Kim Tarvin, division chief in the State Controller's Office audit division, summarized the audit and the Controller’s office quality-control review. Tarvin said the auditors found that the "financial statements were fairly presented in all material respects" and that the audit report contained "no audit findings," characterizing it as a clean audit report.
The adoption followed a motion to accept the audit made and seconded during the meeting. Chair Malia M. Cohen called for a roll-call vote; members recorded their votes and the motion passed unanimously. Tarvin also described the Controller's Office quality-control step required by the Health and Safety Code, noting the office reviewed working papers and professional standards and found the audit met Generally Accepted Government Auditing Standards.
Why it matters: the audit covers funds linked to Proposition 14 and the stewardship of bond-funded programs overseen by the California Institute for Regenerative Medicine (CIRM). A clean audit reduces immediate fiscal-control concerns and allows oversight to focus on programmatic performance and follow-up items from performance audits.

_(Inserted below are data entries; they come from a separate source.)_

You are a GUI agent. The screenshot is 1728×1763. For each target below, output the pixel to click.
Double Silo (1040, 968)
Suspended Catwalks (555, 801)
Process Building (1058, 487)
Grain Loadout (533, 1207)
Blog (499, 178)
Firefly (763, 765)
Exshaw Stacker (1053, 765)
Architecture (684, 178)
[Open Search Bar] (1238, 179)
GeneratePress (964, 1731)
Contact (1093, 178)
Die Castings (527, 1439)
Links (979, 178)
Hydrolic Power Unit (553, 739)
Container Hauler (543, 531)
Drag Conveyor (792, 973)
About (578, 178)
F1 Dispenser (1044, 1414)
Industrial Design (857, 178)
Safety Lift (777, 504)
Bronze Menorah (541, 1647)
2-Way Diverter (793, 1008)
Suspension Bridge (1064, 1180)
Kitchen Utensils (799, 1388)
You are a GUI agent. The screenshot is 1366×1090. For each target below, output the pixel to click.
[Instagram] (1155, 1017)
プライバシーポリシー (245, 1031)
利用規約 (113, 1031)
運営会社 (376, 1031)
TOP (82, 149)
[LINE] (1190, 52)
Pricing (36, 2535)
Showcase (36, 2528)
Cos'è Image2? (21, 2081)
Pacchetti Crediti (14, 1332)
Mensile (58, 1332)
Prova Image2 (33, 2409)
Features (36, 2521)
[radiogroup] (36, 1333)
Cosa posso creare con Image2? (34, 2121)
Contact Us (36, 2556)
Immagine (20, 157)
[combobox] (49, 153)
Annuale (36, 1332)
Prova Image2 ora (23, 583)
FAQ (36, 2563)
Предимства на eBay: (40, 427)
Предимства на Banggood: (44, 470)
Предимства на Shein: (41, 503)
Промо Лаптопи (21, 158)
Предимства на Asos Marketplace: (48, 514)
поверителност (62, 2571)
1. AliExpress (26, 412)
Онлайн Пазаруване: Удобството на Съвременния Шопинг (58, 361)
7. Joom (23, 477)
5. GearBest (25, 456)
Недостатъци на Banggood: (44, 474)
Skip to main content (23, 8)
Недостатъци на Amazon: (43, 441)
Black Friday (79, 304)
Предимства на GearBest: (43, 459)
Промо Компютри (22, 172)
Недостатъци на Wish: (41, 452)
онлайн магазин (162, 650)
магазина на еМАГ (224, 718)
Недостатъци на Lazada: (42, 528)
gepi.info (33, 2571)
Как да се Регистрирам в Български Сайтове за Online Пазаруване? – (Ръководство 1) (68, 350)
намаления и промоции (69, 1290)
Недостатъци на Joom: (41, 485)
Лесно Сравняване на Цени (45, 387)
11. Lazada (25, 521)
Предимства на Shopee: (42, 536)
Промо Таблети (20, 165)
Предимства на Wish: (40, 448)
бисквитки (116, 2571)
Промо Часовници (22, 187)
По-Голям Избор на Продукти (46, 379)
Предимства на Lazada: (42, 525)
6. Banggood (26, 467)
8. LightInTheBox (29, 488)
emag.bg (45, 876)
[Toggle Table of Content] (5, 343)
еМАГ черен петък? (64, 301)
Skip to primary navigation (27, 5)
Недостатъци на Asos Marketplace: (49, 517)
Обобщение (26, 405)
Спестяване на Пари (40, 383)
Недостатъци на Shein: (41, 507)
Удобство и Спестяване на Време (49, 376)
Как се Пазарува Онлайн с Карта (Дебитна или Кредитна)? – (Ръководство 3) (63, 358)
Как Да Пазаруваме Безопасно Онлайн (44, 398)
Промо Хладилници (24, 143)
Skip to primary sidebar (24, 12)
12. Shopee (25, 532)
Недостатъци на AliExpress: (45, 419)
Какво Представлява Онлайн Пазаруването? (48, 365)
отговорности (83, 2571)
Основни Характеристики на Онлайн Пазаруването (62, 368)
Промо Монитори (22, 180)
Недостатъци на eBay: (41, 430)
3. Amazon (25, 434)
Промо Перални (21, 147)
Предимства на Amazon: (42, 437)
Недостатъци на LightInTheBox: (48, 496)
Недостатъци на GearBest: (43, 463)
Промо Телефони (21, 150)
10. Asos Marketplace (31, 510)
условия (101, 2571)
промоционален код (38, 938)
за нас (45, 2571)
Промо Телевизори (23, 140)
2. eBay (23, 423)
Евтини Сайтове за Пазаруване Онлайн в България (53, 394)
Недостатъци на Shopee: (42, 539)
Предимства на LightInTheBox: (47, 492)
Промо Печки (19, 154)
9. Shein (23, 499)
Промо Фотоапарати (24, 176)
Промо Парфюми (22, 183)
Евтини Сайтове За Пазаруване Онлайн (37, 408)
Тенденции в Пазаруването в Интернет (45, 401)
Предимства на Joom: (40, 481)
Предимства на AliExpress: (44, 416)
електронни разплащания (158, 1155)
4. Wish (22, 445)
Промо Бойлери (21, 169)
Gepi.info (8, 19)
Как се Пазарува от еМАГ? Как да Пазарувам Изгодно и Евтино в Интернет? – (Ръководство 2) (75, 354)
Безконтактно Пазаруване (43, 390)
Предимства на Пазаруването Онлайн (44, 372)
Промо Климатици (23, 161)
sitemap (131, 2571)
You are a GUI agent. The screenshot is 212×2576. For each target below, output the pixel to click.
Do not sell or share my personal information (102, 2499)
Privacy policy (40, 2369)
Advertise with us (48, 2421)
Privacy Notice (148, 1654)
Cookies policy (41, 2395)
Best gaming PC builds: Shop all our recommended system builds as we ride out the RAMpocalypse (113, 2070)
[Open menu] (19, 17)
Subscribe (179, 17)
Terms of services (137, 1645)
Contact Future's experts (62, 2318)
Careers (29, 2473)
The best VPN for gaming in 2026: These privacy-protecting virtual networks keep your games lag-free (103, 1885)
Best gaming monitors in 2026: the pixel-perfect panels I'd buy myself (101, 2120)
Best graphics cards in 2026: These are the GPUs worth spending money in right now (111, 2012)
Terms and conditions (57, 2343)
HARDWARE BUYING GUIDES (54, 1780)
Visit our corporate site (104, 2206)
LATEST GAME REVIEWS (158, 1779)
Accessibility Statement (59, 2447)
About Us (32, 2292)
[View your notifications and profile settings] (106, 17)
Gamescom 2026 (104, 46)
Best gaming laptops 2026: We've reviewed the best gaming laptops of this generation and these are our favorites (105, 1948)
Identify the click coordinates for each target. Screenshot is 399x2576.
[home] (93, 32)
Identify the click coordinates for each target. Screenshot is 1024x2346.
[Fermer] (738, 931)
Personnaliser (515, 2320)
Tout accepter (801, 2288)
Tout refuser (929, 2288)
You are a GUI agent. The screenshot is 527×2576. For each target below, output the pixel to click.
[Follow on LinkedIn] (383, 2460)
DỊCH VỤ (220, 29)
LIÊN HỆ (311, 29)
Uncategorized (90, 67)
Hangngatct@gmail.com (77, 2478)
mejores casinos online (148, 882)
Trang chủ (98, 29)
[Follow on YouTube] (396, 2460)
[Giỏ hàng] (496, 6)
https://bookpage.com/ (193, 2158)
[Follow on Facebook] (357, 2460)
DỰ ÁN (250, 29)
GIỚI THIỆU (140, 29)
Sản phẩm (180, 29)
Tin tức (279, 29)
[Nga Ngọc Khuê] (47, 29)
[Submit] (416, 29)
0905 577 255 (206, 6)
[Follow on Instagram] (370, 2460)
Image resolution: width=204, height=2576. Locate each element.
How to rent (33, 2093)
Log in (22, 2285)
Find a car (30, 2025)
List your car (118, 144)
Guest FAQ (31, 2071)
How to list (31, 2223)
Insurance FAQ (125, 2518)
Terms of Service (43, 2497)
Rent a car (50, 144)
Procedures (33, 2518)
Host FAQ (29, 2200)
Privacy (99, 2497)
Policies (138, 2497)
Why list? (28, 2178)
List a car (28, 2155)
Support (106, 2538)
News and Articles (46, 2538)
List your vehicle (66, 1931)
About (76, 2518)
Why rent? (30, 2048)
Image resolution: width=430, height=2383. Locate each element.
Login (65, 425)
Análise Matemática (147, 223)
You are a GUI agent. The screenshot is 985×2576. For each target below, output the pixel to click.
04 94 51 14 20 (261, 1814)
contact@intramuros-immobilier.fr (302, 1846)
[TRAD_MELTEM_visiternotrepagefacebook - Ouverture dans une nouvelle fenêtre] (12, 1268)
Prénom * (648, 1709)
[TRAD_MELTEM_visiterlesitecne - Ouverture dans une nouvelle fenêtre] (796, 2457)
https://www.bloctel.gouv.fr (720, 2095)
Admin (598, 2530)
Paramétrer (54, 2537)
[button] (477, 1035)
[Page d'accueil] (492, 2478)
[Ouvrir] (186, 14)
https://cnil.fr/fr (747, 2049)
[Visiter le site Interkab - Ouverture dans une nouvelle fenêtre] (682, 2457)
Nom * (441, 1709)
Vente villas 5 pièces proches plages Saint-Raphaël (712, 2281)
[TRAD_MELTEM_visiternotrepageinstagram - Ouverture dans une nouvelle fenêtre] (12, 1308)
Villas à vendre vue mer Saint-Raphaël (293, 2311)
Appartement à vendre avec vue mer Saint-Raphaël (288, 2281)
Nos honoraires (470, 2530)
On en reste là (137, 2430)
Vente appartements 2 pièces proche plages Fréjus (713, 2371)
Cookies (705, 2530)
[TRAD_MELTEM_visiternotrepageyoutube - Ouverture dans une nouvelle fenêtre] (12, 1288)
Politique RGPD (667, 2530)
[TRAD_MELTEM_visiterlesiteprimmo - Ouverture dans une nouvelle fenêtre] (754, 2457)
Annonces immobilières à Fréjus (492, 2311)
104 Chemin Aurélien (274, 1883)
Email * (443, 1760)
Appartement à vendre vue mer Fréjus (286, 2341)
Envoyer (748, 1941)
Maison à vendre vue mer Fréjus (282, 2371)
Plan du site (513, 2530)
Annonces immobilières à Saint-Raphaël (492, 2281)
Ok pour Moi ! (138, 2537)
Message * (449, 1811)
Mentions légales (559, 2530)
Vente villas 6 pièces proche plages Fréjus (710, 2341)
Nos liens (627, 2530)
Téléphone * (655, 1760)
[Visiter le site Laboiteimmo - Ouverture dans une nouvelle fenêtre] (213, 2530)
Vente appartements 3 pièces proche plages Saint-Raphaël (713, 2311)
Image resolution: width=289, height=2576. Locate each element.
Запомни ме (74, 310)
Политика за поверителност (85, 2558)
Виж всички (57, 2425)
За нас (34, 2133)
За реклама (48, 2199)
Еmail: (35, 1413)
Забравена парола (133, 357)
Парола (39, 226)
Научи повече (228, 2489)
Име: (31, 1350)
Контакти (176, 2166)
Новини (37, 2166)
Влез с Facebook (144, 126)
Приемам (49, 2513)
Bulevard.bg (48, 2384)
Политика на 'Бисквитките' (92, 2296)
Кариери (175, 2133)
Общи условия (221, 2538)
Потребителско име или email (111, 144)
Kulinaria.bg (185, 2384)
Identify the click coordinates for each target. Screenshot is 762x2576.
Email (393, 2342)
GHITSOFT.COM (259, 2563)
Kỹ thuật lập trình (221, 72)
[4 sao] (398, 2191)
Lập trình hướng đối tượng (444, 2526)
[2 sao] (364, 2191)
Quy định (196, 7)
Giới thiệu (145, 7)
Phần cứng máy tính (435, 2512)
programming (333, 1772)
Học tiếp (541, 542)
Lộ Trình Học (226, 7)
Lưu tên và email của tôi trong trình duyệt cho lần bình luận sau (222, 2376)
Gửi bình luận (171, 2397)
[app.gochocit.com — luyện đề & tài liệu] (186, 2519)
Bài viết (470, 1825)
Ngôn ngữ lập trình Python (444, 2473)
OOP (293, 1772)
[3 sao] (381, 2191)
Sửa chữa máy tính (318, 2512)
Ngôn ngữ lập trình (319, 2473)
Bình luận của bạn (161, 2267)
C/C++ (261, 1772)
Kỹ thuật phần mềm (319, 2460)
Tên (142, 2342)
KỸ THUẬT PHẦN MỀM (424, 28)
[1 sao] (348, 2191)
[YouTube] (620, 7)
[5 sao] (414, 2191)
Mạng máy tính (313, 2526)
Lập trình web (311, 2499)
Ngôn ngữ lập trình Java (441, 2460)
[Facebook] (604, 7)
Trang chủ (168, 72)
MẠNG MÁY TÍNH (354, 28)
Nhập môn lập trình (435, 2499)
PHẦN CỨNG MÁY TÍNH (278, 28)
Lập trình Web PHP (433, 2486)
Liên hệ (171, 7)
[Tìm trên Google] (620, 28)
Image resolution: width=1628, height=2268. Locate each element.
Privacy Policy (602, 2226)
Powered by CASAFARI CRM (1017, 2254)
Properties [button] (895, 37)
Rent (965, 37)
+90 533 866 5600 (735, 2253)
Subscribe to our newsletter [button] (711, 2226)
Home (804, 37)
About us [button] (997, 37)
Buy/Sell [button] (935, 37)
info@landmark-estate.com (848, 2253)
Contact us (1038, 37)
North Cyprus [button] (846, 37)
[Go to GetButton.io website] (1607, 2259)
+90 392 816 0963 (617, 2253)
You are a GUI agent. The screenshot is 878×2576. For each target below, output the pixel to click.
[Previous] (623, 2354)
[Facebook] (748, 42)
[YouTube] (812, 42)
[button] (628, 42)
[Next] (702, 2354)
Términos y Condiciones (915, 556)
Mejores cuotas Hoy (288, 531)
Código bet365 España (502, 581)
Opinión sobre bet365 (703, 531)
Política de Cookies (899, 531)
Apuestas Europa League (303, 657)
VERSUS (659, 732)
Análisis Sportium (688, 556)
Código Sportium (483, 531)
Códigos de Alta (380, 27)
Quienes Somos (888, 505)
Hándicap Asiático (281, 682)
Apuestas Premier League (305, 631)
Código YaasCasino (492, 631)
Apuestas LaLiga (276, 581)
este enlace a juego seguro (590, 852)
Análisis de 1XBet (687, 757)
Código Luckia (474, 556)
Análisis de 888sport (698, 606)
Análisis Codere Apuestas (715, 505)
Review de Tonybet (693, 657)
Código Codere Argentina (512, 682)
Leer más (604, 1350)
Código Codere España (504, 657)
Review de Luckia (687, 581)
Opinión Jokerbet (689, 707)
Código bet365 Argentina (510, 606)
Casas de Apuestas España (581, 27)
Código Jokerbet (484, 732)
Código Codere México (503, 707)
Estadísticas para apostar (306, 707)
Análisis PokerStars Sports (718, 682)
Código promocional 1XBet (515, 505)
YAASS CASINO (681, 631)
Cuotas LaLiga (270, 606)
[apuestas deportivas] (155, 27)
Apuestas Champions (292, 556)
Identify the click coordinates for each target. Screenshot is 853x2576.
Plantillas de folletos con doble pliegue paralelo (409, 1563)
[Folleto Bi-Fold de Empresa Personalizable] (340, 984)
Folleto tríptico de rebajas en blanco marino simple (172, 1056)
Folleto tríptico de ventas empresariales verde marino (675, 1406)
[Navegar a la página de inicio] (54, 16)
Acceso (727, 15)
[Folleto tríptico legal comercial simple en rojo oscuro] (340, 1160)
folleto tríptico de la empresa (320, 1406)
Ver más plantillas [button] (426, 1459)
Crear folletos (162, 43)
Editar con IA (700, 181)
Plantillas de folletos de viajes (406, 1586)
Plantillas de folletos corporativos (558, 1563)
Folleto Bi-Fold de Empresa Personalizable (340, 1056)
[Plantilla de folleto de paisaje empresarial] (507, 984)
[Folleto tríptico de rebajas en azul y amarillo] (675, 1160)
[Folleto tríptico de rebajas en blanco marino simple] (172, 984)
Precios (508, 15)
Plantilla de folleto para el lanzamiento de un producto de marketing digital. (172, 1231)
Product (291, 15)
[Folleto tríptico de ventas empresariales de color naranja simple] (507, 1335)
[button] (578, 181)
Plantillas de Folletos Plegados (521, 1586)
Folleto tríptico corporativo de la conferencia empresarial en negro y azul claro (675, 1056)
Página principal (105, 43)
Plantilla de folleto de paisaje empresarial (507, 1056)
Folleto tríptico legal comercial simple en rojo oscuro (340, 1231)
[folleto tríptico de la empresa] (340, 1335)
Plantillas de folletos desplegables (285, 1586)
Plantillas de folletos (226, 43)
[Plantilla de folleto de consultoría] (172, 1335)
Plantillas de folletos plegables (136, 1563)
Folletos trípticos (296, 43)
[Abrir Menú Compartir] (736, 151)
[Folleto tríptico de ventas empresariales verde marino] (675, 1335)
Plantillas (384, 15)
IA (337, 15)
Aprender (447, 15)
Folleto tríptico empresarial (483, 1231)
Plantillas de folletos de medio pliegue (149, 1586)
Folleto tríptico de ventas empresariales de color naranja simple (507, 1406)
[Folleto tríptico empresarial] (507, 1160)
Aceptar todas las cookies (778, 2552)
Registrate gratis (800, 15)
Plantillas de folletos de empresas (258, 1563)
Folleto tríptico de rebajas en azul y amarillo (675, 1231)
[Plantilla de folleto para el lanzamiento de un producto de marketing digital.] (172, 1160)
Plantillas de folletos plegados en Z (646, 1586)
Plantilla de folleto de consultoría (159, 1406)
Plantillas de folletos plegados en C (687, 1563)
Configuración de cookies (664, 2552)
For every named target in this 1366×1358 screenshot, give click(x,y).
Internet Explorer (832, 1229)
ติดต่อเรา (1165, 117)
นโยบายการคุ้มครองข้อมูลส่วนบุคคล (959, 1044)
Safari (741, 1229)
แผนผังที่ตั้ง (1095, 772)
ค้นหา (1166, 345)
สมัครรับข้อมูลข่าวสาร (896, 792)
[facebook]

Details and next steps: the audit report and the Controller's Office review were presented in the meeting packet. Committee members asked no substantive follow-up questions during the presentation. The Committee recorded the audit adoption in the meeting minutes and placed the audit materials into the public record.
Motion and vote: The Committee recorded the motion to accept the 06/30/2022 independent financial audit. The roll-call vote for adoption recorded 'Aye' votes from Chair Malia M. Cohen, Doctor John Ma, Alfred Rowlett and Doctor Gurbinder Sedona; the Controller announced the motion had "passed unanimously."